Tuesday, July 24, 2007

The Fine Art of Chillaxin'

Ed and His Bubble

We went to Gunpowder Falls State Park last Saturday and met up with some friends. It was a truly gorgeous day: no humidity, breezy, sunny, low 80s, and the lazy river made the entire setting pristine (except for a couple of very annoying dogs). Above is Ed making some rather large bubbles. All we did was relax, drank some beers, went tubing down the river and laughed. That is the Fine Art of Chillaxin'...

Tuesday, July 17, 2007

Note to Self: If we're ever in Gaza, don't let Julieana watch the children's show "Tomorrow's Pioneers"

I think someone ate the brown acid after all.

A "Mickey Mouse-like character named Farfur who spouted anti-Israeli and anti-Jewish nostrums at children"..."was beaten to death by an Israeli who wanted his land on the previous episode of the children’s show “Tomorrow’s Pioneers.” "

Holy crap, that's not educational at all...

Monday, July 16, 2007

China Makes a "W" Sign with the Fingers and Says "Whateva!..."

Flaccid

According to CNN, seven U.S. meat producers have been banned in China after Chinese inspectors found contaminated products, such as chicken. You will remember that the U.S. government has banned certain Chinese imported meat products.

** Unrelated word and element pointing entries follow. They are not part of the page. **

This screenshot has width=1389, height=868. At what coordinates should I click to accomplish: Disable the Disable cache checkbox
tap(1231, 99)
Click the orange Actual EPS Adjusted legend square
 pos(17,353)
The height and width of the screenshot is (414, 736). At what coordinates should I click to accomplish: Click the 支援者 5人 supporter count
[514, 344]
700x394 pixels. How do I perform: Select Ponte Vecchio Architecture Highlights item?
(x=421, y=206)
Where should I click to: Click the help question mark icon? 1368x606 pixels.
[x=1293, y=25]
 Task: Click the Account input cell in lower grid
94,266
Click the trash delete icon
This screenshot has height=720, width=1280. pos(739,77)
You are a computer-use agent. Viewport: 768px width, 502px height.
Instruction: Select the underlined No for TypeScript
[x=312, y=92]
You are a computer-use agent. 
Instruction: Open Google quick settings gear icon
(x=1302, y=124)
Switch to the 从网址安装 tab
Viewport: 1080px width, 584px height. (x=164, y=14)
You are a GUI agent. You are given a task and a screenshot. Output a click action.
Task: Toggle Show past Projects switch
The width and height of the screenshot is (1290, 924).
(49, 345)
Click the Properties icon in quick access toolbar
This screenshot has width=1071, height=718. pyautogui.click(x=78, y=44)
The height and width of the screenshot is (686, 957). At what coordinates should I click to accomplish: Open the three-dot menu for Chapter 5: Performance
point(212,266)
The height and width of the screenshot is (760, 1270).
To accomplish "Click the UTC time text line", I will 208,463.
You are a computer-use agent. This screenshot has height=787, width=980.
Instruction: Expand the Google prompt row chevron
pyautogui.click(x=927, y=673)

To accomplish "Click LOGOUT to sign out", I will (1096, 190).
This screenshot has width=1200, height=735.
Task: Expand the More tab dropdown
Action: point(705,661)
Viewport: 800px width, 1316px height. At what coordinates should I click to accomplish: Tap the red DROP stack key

Note to the U.S. government: make sure the companies that rely on your support practice what you preach.

Oh, wait: the mass production of chicken tenders, ground beef, and insert-any-body-parts-inside-an-edible-sleeve-for-consumption-with-ketchup-and-mustard relies on the lackadaisical, laissez-faire attitude of the government. And this hands-off policy certainly leads to much higher levels and more instances of cross-contamination.

OK.

Carry on with your hypocritical bad selves...

Friday, July 13, 2007

Capitalism, Or Fun With Commodities!

Scale (Zedero)

In Das Kapital, Marx highlighted what's called the "expanded" form of a particular commodity's value:

Example:
z Commodity "A" = u Commodity "B" or = v Commodity "C" or = w Commodity "D" or = g Commodity "E" or = etc.
(20 yards of linen = 1 coat or = 10 lbs tea or = 40 lbs. coffee or = 2 ounces gold or = etc.)

Or, as real estate speculators in New York City now prove, a $225,000 house almost anywhere in the country = a parking space, in Manhattan.

From the article (with my emphasis in bold):


Cynthia Habberstad is at the top of that list. She chose not to buy a spot when they were selling for $165,000, but changed her mind only to learn that all the spaces had been taken...

She and her three children, ages 7, 9 and 11, live on Long Island, but the children’s modeling schedules bring them into the city at least twice a week, and the apartment they bought in the building will be a pied-à-terre.

If we’re coming in late from dinner or we have a lot of stuff in the car, do we really want to have to walk a few blocks to get home?” Ms. Habberstad said. “It all makes sense now that I don’t have it.

If you're that desperate to spend your money and that lazy to walk a few blocks, you had better go see a cardiologist, check your blood pressure, and take yoga. Life is too short to be worrying about shit like this.

Wednesday, July 11, 2007

Deer in Headlights

Tuesday, July 10, 2007

Get the Lead Out

The Future

The Washington Post's Science section had a great article about lead exposure and the statistically significant correlation it has with increased criminal activity. A Fairfax, VA economist now claims that lead abatement and removal starting in the 1960s was the main reason why crime in New York plummeted in the 1990s - not Rudy Giuliani's "Broken Windows" theory of policing crime: arrest street-side window washers, panhandlers, and petty crooks.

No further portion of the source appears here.